I knew, as many of you probably do, that Kennett Square, PA--that small town in Chester County--is truly the mushroom capital of the US (if not the world).  Farms there produce about 400 million pounds of mushrooms each year--that's over half of the mushrooms consumed in the US.  That's an amazing amount.

What I didn't know was how Kennett Square became the center of the mushroom universe.  An interesting NPR article gives more information, but here are some of the basics.

The story begins with Quakers.  According to the local story, in 1885, a couple of Quaker flower farmers in Chester County wanted to use up some ground under their flower greenhouses.  So they decided to try to raise mushrooms.  It worked.

White mushrooms ready for the picking.  (Photo courtesy of NPR.)
For this labor intensive work, they hired Italians who lived in the area, who eventually started their own farms.  By 1950, there were hundreds of mushroom farms in the area--many owned by Italian families. 

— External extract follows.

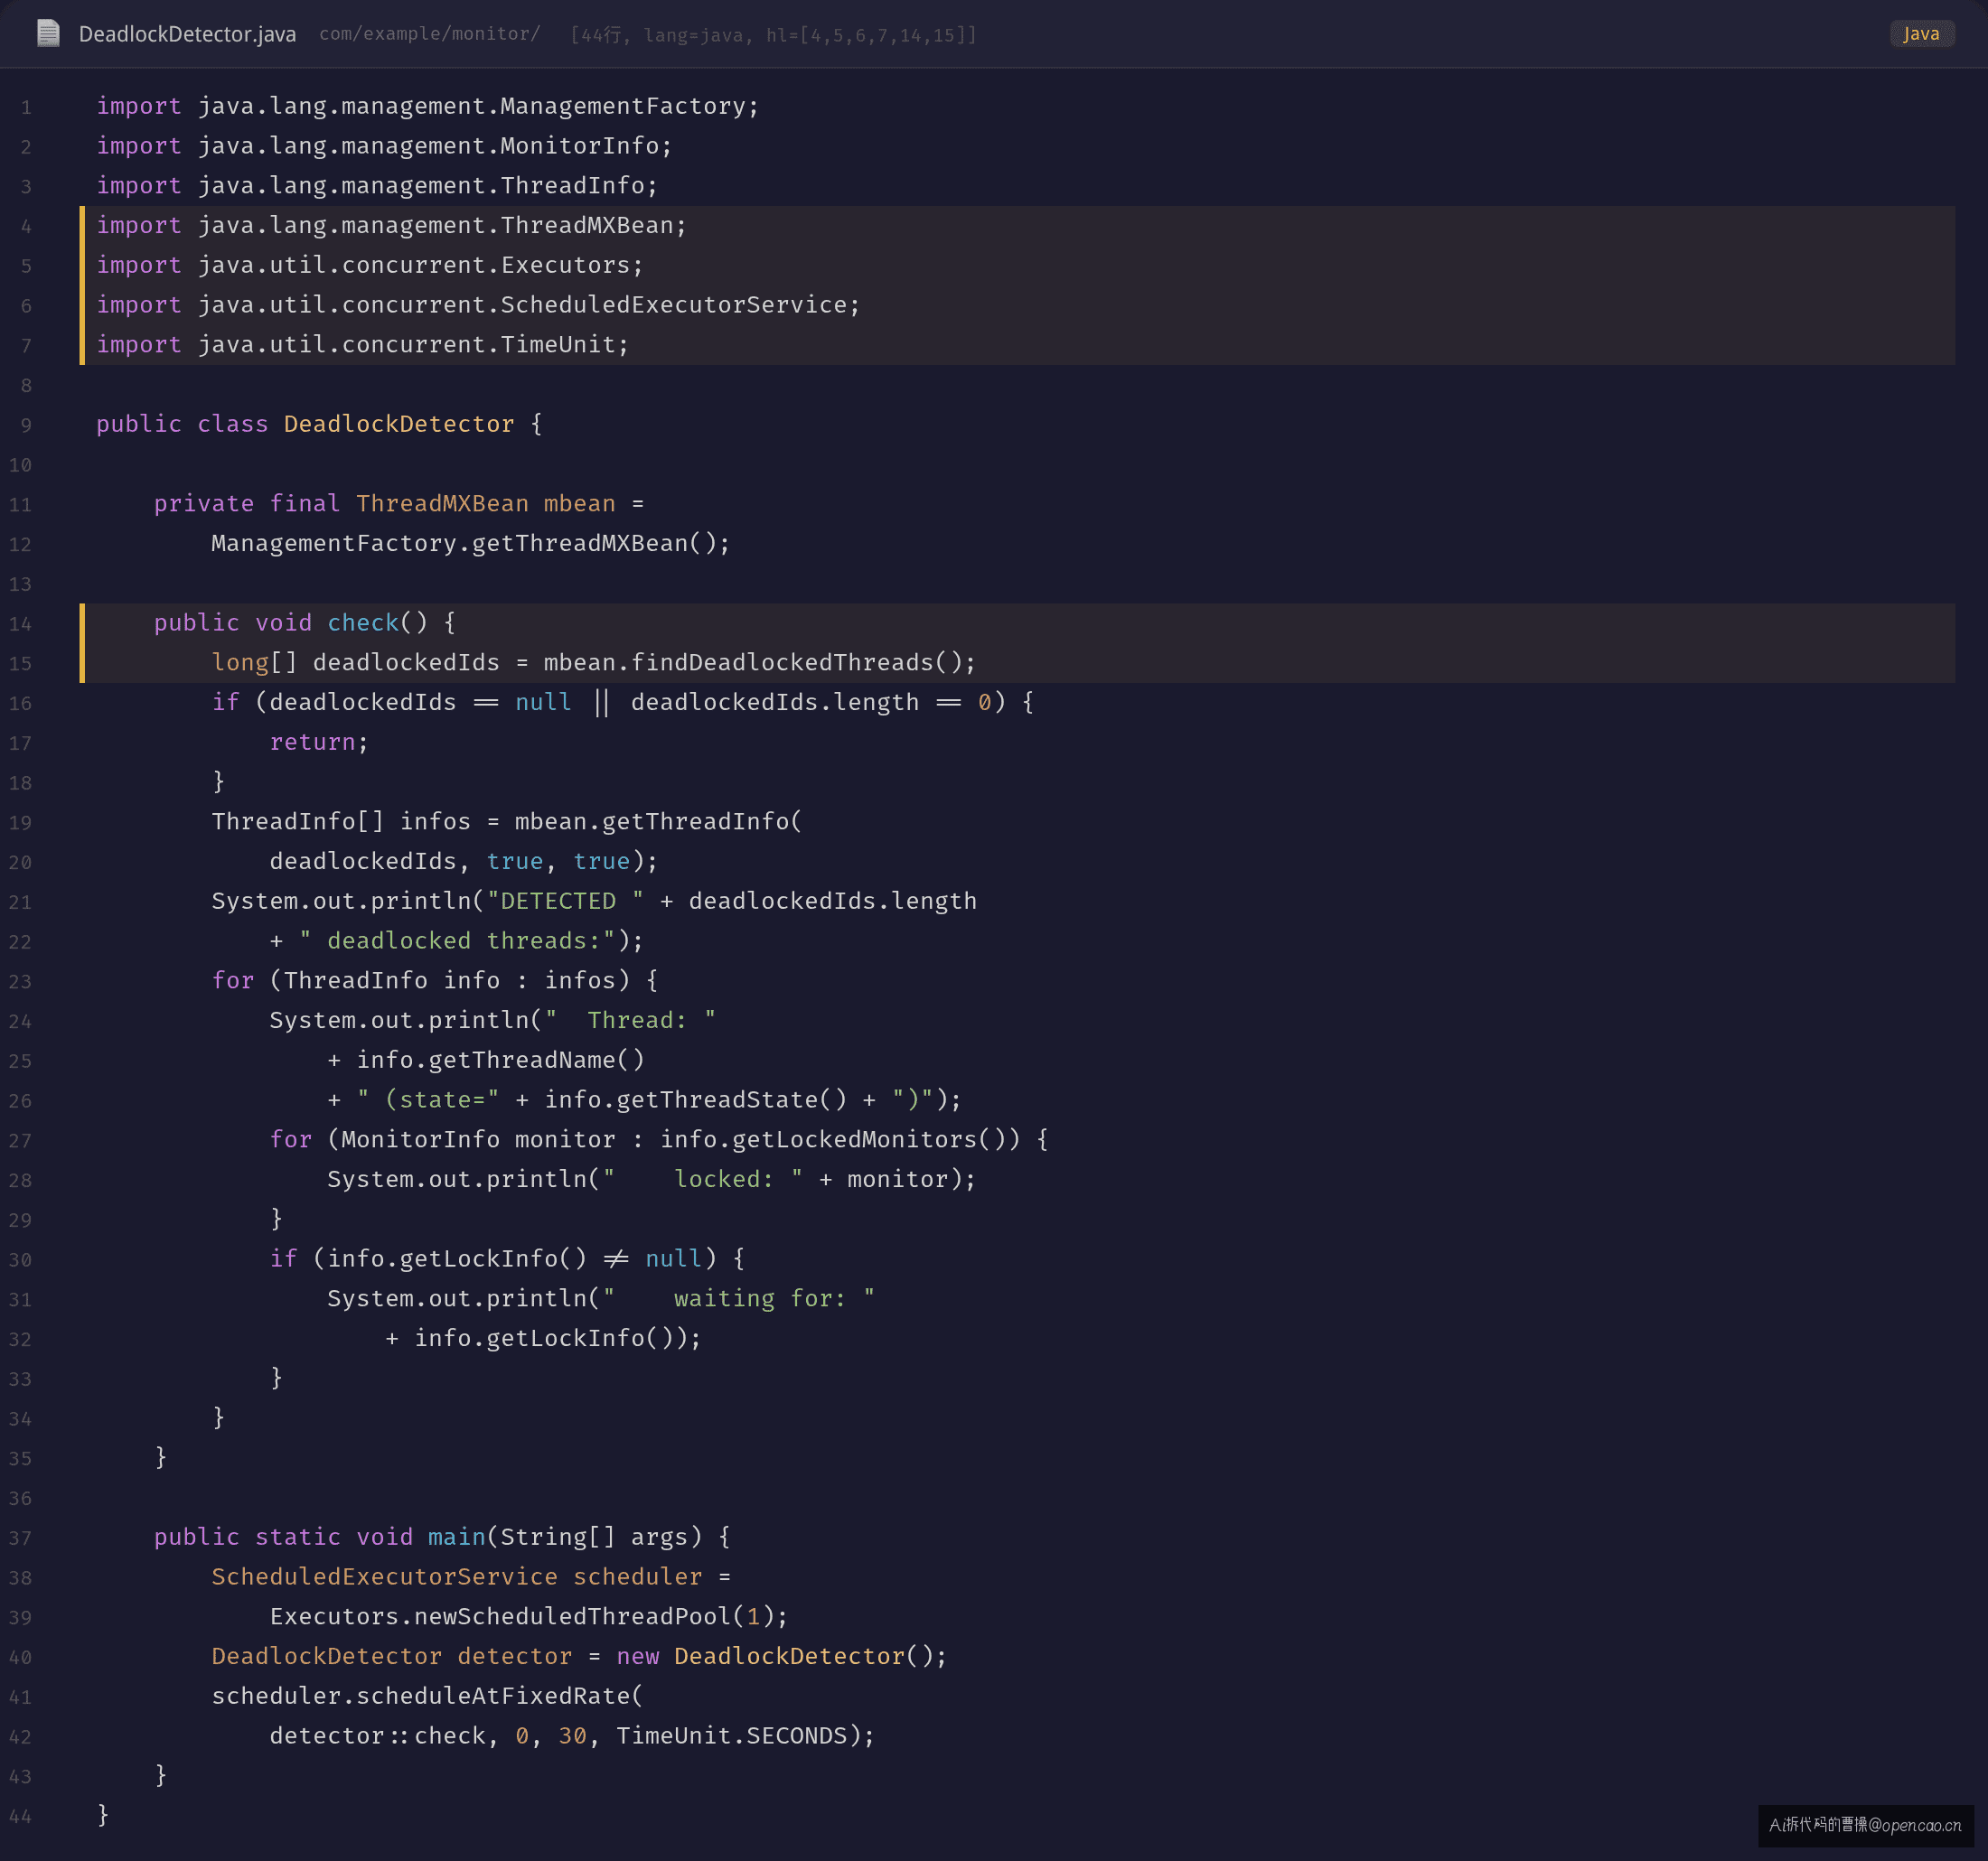Click the ScheduledExecutorService type on line 38
This screenshot has width=1988, height=1861.
pyautogui.click(x=384, y=1577)
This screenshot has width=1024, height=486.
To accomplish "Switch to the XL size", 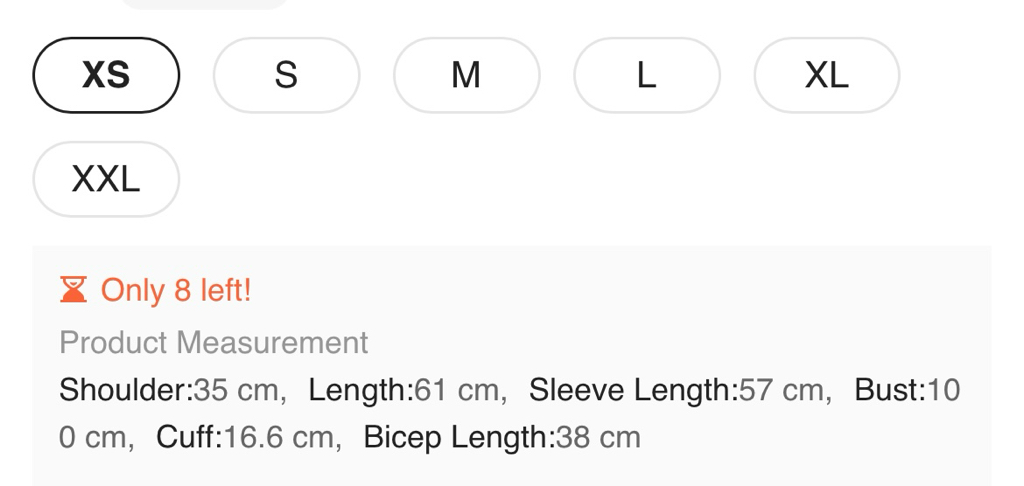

Raising mushrooms starts with the compost.  Most of the local farms use cocoa shells from Hershey, and corn cobs, hay, chicken manure and horse manure from area farms.  The spores are added to the compost in dark buildings, which creates fungus.  The farmers then lower the carbon dioxide level and temperature and add water.  This simulates winter coming on and the fungus then forces the mushrooms to grow.

Tending the mushroom growing barns, harvesting, etc are all done manually.  (Many of the workers are Mexicans who have worked these farms for generations.)  And timing is important.  According to the article, mushrooms can double in size in 24 hours, so when they're the right size, they have to be harvested. 

The mushroom business in Kennett Square continues to grow.  Unfortunately, that means that the big farms have gotten bigger and many of the smaller ones have folded.  With larger farms, it's harder to get enough of their needs met locally.  For example, compost ingredients have to be brought in from further away, which is more expensive.

Still, the farms that continue to thrive are a result of the hard work and ingenuity of the many who came before them.  And that's a pretty cool thing.